## Document passage

_ _ _ _ _ _ _

Monthly Archives: March 2008

 

Mar

31

2008

Jared C. Wilson|1:53 pm CT

"Those People"
"Those People" avatar

Bill at Thinklings offers a take on reverse pharisaism that is quite simply a homerun. Here is I’ve Identified the Problem and It’s You in its entirety:

“We always thank God, the Father of our Lord Jesus Christ, when we pray for you, since we heard of your faith in Christ Jesus and of the love that you have for all the saints . . .” – Colossians 1:3-4

“Love one another with brotherly affection. Outdo one another in showing honor.” – Romans 12:10

Hanging around the Christian blogosphere, as I’ve been doing, lo, these past five years – as a sometime writer for this here semi-known, partially famous, somewhat linked, gatorade-drinking, monkey-posting blog – can sometimes depress me. Two comments I saw recently on other blogs have helped solidify in my mind the reason why.

The first one started like this:

Just try telling someone your real problems when they ask and watch the glazed look of freeze-panic take over their face. The problem is most Christians don’t want to know . . .

The second went like this:

Wow. Isn’t it funny how “Christians” are always the first to pass judgement on people?

If I’ve seen this once I’ve seen it a thousand times. It’s what I call “I’ve Identified the Problem and it’s You” syndrome, or IITPAIY. Some blogs and comment threads are positively flooded with it.

Now, please hear me. What I’m not saying is that other Christians, or the church herself, are above criticism and correction. Some of the sites on the Christian blogosphere that I most read and most respect are sites that are calling, Biblically and with grace, for needed reformation in the church. There are prophetic voices out there that we would do well to heed.

But they aren’t engaging in “I’ve Identified the Problem and it’s You” talk. IITPAIY has certain key characteristics:

1. The person engaging in it is almost always a Christian him or herself. The overwhelming sense you get when reading their comments comes in two general flavors. The first is “Yes, I’m a Christian and it’s embarrassing. Have you seen who I’m forced to associate with?”. The second is “I’m an authentic Christian. Them . . . well, I’m not so sure about them.”

_ _ _ _ _ _ _

## Provided data
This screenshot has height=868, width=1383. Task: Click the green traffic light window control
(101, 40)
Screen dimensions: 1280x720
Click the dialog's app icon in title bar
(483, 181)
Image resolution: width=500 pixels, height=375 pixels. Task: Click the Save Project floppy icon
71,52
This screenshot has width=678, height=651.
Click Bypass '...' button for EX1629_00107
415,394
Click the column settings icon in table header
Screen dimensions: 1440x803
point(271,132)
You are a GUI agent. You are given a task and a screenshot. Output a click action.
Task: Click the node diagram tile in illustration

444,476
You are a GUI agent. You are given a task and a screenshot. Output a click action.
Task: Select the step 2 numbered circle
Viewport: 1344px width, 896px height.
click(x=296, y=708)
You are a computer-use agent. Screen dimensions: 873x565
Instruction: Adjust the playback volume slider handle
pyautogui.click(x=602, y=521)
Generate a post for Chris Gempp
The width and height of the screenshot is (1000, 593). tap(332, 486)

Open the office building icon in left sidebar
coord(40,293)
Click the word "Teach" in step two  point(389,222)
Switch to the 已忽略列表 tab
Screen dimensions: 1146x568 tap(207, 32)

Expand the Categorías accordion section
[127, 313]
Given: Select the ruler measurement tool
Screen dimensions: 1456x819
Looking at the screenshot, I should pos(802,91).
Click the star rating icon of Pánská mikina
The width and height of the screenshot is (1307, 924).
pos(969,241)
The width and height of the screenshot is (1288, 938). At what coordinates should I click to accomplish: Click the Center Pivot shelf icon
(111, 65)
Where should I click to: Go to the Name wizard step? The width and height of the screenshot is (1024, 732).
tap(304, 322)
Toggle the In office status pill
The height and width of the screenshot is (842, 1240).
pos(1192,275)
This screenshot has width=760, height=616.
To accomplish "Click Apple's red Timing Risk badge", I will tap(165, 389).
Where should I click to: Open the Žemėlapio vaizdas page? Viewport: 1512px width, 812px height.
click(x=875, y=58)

_ _ _ _ _ _ _

## Required tasks
a: In the blog post, list each descriptor placed before the word "blog" in the sentence that begins "Hanging around the Christian blogosphere."
b: Quote the rows from the line with "Open the office building icon in left sidebar" up to and including the line with "pos(969,241)".
The blog post and the rows come from separate, unrelated sources.

## Outputs in order
a:
semi-known
partially famous
somewhat linked
gatorade-drinking
monkey-posting

b:
Open the office building icon in left sidebar
coord(40,293)
Click the word "Teach" in step two  point(389,222)
Switch to the 已忽略列表 tab
Screen dimensions: 1146x568 tap(207, 32)

Expand the Categorías accordion section
[127, 313]
Given: Select the ruler measurement tool
Screen dimensions: 1456x819
Looking at the screenshot, I should pos(802,91).
Click the star rating icon of Pánská mikina
The width and height of the screenshot is (1307, 924).
pos(969,241)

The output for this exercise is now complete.